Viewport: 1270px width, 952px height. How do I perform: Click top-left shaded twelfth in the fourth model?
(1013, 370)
◆ ◆ ◆ ◆
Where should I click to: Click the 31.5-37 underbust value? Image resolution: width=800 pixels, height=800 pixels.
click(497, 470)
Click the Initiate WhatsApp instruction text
◆ ◆ ◆ ◆
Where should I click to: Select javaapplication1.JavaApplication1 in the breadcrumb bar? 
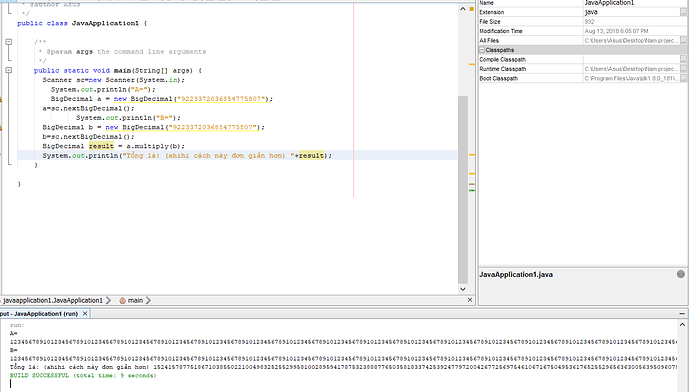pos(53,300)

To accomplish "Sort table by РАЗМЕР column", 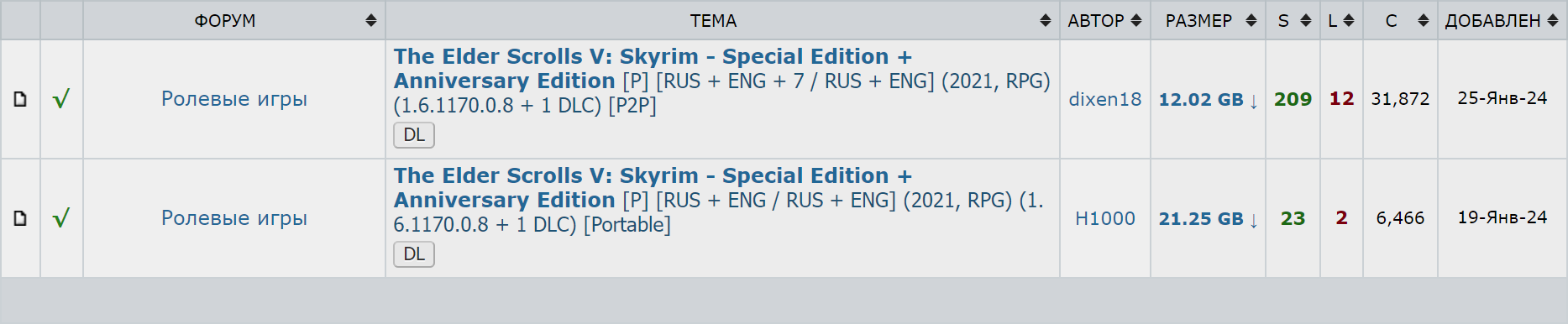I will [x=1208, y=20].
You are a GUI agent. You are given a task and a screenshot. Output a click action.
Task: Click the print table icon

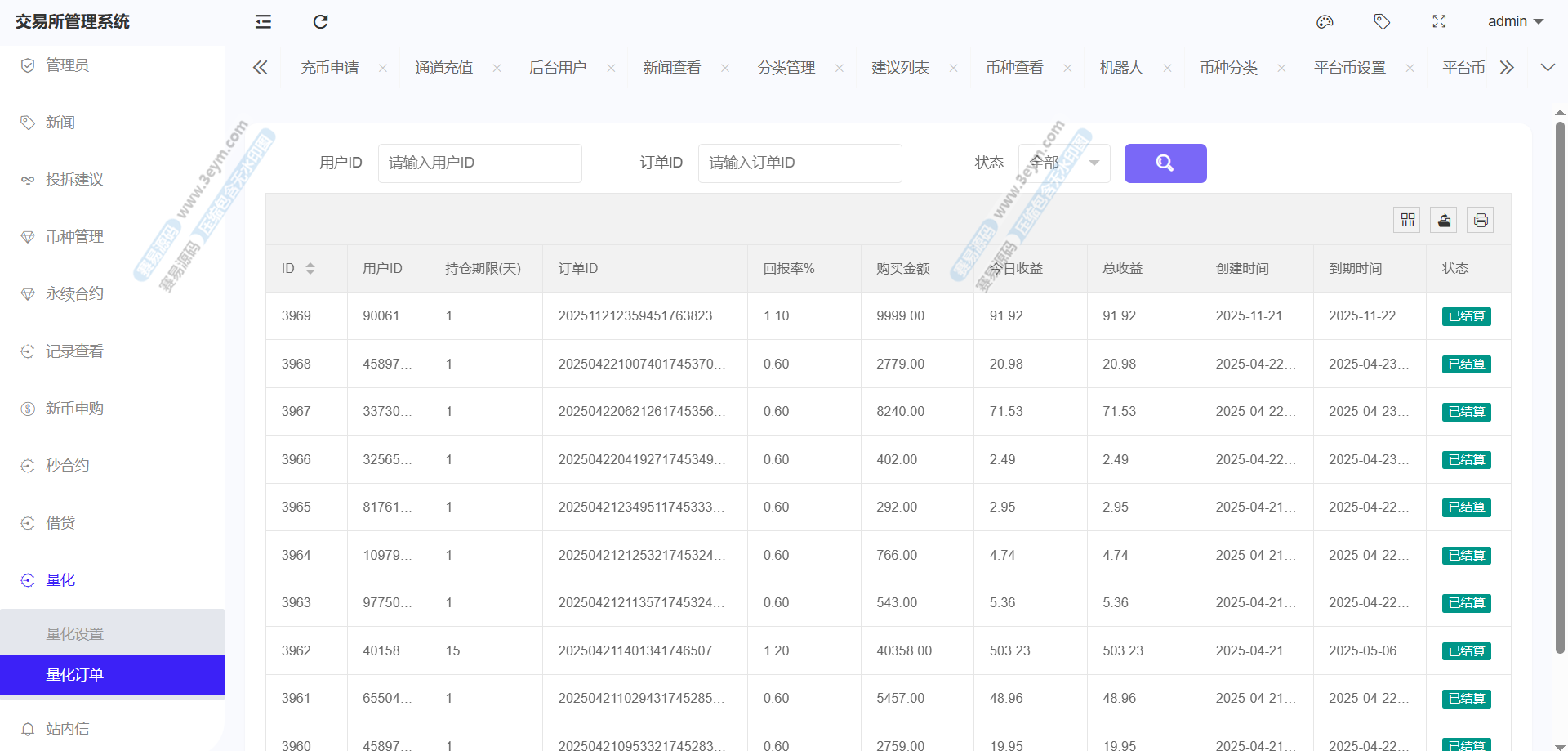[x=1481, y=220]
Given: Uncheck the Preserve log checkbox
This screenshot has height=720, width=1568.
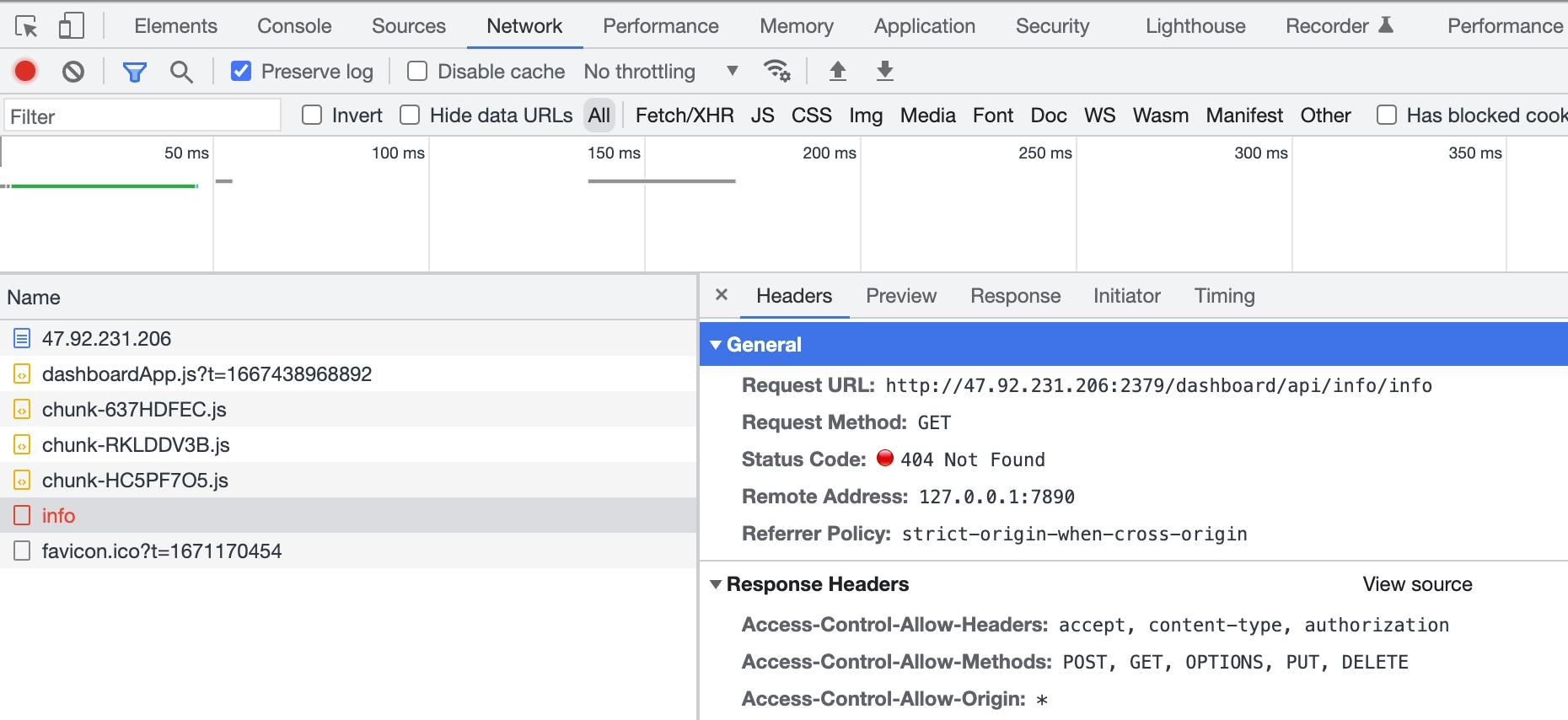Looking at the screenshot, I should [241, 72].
◆ ◆ ◆ ◆
[EXERCISE PROMPT]: Pick out and copy every line of the records that contains the word "height".

[ANSWER TO THE TASK]:
Viewport: 1270px width, 952px height. How do I perform: Click top-left shaded twelfth in the fourth model?
Where should I click to: Click the 31.5-37 underbust value? Image resolution: width=800 pixels, height=800 pixels.
This screenshot has height=720, width=1568.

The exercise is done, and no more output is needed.